Figure 6:. Bioelectric repair strategies

(A) Misexpressing potassium channels in specific cells to induce the bioelectric prepattern corresponding to a native eye (Fig. 5F) can produce an ectopic eye (red arrowhead) in locations where the “master eye gene” Pax6 cannot do so (posterior to the head); thus, novel differentiation and morphogenesis competencies of cells are revealed by using higher-level (bioelectric) prompts instead of biochemical transcription factor machinery. (A’) Immunohistochemistry confirms all the correct tissue contents of an eye are present despite the very simple nature of the trigger. We did not specify what genes to turn on or how to make an eye; rather, we specified a bioelectric signal that said “make an eye here” and relied on the competency of the cells to do the rest. (A”) When too few cells (labeled in cyan) are injected, the resulting lens includes unmanipulated neighboring cells recruited to help complete the job. (B) Regeneration of the tadpole tail can be induced in non-regenerative conditions by a brief, 1-hour soak in monensin – a sodium ionophore which drives a depolarized wound state (green signal), inducing a tail regrowth program that lasts almost 2 weeks. (C) The same monensin signal induces MSX-1-positive blastema cells and eventually leg regeneration in froglets at a normally non-regenerative stage, showing not only that bioelectric states can induce complex appendage repair in vertebrates, but also that the initial signal does not have to contain much information about the organ to be restored – the host body contains that information, which can be triggered via this interface. Images in A,A’ used with permission from [177]. Image in A”” used with permission from [14]. Images in B used with permission from [90]. Images in C used with permission from [78].

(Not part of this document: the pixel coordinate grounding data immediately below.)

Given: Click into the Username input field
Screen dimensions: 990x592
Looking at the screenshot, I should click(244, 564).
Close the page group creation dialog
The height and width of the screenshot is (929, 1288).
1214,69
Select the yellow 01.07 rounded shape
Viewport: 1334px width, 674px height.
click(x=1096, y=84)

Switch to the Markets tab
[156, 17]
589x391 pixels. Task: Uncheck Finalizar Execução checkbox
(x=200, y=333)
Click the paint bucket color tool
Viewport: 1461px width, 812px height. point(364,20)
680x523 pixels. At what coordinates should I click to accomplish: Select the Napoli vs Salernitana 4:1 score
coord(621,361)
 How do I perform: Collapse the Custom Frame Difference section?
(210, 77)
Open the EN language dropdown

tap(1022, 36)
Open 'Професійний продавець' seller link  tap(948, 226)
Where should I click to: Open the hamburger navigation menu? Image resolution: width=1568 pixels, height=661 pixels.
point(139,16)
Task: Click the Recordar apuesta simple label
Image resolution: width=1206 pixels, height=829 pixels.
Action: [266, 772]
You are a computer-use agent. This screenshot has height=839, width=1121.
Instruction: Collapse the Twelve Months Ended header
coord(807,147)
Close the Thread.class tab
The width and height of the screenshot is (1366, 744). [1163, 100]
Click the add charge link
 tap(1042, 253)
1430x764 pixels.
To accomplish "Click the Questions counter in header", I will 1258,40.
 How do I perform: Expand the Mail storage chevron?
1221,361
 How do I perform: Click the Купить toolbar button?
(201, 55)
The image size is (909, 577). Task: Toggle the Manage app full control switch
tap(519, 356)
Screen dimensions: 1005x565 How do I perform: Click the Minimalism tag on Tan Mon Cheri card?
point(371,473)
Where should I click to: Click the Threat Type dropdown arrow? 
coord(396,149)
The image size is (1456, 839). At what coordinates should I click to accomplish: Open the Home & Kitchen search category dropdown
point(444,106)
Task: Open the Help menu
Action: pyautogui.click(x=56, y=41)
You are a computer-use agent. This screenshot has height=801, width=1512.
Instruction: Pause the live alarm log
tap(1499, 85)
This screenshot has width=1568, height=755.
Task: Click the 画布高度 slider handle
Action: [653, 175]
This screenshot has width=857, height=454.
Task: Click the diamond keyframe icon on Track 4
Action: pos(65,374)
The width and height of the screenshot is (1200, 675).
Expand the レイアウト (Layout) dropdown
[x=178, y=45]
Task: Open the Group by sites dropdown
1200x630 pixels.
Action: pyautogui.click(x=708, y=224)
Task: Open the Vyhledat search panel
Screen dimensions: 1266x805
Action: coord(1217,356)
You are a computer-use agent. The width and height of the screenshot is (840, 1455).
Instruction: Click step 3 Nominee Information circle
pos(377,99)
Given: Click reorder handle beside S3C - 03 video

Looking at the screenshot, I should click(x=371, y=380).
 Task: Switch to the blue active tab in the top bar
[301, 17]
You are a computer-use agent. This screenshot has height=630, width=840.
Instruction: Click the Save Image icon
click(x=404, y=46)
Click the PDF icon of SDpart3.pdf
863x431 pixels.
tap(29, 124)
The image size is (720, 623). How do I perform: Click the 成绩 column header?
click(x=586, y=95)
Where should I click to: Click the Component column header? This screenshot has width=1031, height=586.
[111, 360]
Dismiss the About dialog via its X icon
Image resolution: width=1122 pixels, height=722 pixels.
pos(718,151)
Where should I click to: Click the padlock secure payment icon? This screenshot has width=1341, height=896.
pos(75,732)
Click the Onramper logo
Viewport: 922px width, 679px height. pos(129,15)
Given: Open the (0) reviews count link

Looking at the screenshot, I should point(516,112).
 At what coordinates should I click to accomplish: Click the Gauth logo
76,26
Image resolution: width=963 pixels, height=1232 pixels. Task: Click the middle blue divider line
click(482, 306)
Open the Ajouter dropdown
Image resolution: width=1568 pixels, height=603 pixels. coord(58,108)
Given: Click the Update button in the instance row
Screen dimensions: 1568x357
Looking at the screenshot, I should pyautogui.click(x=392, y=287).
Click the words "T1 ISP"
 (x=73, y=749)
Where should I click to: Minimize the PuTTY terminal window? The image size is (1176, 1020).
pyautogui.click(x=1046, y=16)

Figure 7:. The landscape of emerging biomedical interventions

(A) Biomedical interventions can be classified into two main approaches. Bottom-up: conventional approaches such as genomic editing, molecular medicine, and stem cell biology seek to control outcomes by focusing on the micro-level hardware. Aside from successes in targeting low-agency invaders (antibiotics, surgery, and chemotherapy), permanent repair is very hard to accomplish: symptoms tend to recur when the intervention is stopped, and emergent system complexity makes it very hard to know which genes or proteins to target for a desired large-scale outcome. Top-down: these novel strategies leverage the host body’s native competencies, treating it as a computational, goal-directed navigational system and targeting its memories, assessment of current state, and effector subroutines. These include shaping cell and tissue behavior via experiences or via signals provided by morphoceuticals (interventions that target the decision-points of anatomical homeostasis) and a subclass – electroceuticals. (B) Tools, concepts, and computational frameworks from several different fields can be used to develop new ways to reprogram biological behaviors at different levels to advance regenerative medicine, neuroscience, synthetic bioengineering, and basic evolutionary developmental biology. (C) A basic workflow in top-down control for biomedicine consists of a simulation platform being fed physiological data, which can predict novel interventions (time-dependent stimuli) to shift system goals to states that effect long-term repair. These must be coupled with protocols for applying such interventions, and a delivery technology (e.g., a wearable bioreactor or smart implant). Images from Jeremy Guay of Peregrine Creative, used with permission.